Source: The post RBI’s capital market lending revamp has been created, based on the article “RBI unlocks capital market liquidity with funding boost at a time markets are flat: Here’s how the measures would work” published in “Indian Express” on 4 October 2025. RBI’s capital market lending revamp.

UPSC Syllabus: GS-3-Indian Economy and issues relating to Planning, Mobilization of Resources, Growth, Development and Employment.
Context: The Reserve Bank of India (RBI) has recently announced a series of reforms aimed at revitalising India’s financial and capital markets. These measures are designed to improve liquidity, ease access to credit, and enhance banks’ participation in equity and debt markets. The move marks a significant shift toward integrating India’s banking system more closely with its capital market ecosystem.
Key Measures Announced
- Lending for Corporate Acquisitions: For the first time, banks are now permitted to finance corporate acquisitions, enabling them to fund buyouts and consolidation deals that were previously out of reach.
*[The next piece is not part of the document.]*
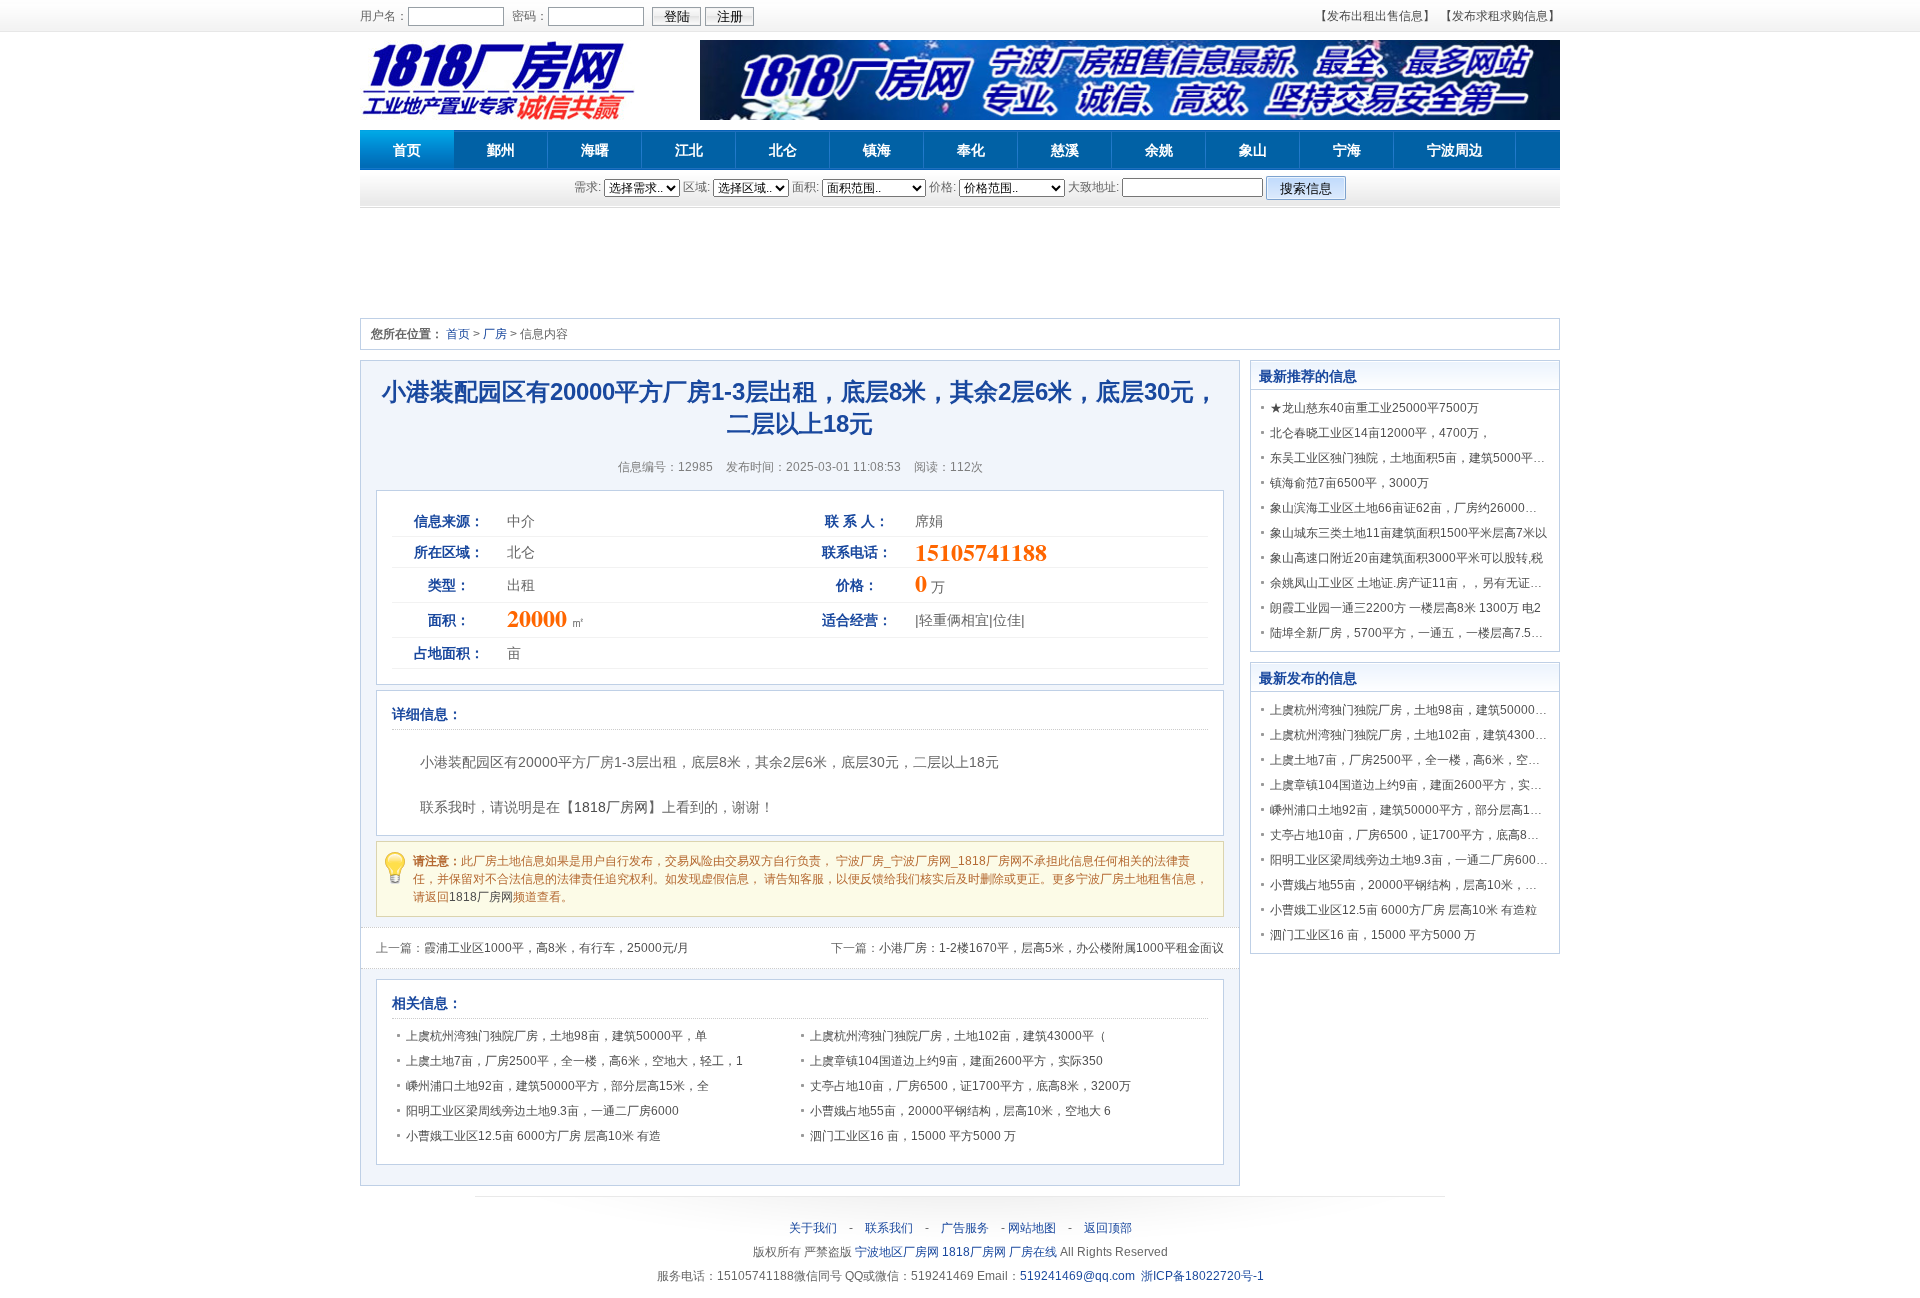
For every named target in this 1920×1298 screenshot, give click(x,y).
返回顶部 (1108, 1228)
- Higher Lending Limits Against Securities: The RBI has removed the ceiling on loans against listed debt securities. The individual loan limit against shares has been increased from ₹20 lakh to ₹1 crore, and the IPO financing limit for retail investors has been raised from ₹10 lakh to ₹25 lakh.
- Withdrawal of Curbs on Large Borrowers (2016 Framework): RBI has rolled back the earlier restrictions that penalized banks for lending to very large corporates (systemic exposure above ₹10,000 crore).
- Systemic risk will now be managed through macroprudential tools, while individual exposure caps will remain under the Large Exposure Framework.
Objectives of the Reforms
- Boost capital market liquidity: Facilitate greater fund flow into equity and debt markets.
- Encourage retail participation: By raising IPO financing limits and simplifying access to capital.
- Strengthen financial intermediation: Improve banks’ role in connecting savings with investment.
- Enhance credit growth: Revitalize corporate and capital market-linked lending that has lagged behind retail and MSME sectors.
Implications for Banks
- Credit Growth Revival: The reforms enable banks to participate in acquisition financing, a new avenue that can revive corporate credit growth, particularly in sectors where organic expansion is slow.
- Level Playing Field with NBFCs: Earlier, Non-Banking Financial Companies (NBFCs) dominated segments like loans against shares (LAS) and IPO financing. The relaxation now allows banks to compete on more equal terms.
- Re-engagement with Large Corporates: Withdrawal of the 2016 curbs signals renewed RBI confidence in banks’ risk management capabilities, allowing them to re-engage with large industrial groups while maintaining regulatory oversight.
- Improved Portfolio Diversification: Banks can now expand exposure to capital market instruments like REITs and InvITs, diversifying revenue sources beyond traditional term loans.
Implications for Markets and Economy
- Enhanced Liquidity: Higher lending limits and IPO financing will increase liquidity flow into primary and secondary markets, supporting fund-raising and investment activity.
- Support for Corporate Restructuring: Easier access to acquisition finance may encourage mergers and acquisitions (M&A), facilitating consolidation in key industries.
- Impact on NBFCs: NBFCs may face reduced demand in traditional LAS and IPO financing segments due to increased bank participation.
- Macroeconomic Stability: The RBI aims to manage systemic risks through macroprudential regulation, ensuring liquidity expansion does not translate into financial instability.
Way Forward
- Robust Risk Management: Banks must strengthen due diligence and risk assessment frameworks to avoid concentration risks in large corporate lending.
- Balanced Regulatory Oversight: RBI should ensure that enhanced liquidity and competition do not lead to excessive leverage or speculative activity in capital markets.
- Encouraging Innovation: Banks should leverage fintech and digital lending platforms to deliver market-linked products efficiently.
- Investor Awareness and Protection: With higher retail participation in IPOs and capital markets, financial literacy and investor protection mechanisms must be enhanced.
Conclusion
The RBI’s capital market lending revamp represents a calibrated liberalization aimed at integrating India’s banking and capital markets. By expanding banks’ participation in securities-based lending and acquisition finance, the reforms are poised to boost liquidity, corporate activity, and financial depth. However, maintaining prudential norms and ensuring responsible lending will be crucial to sustain stability alongside growth.
Question: Examine the recent measures introduced by the Reserve Bank of India (RBI) to enhance liquidity in capital markets and their likely implications for banks and the broader economy.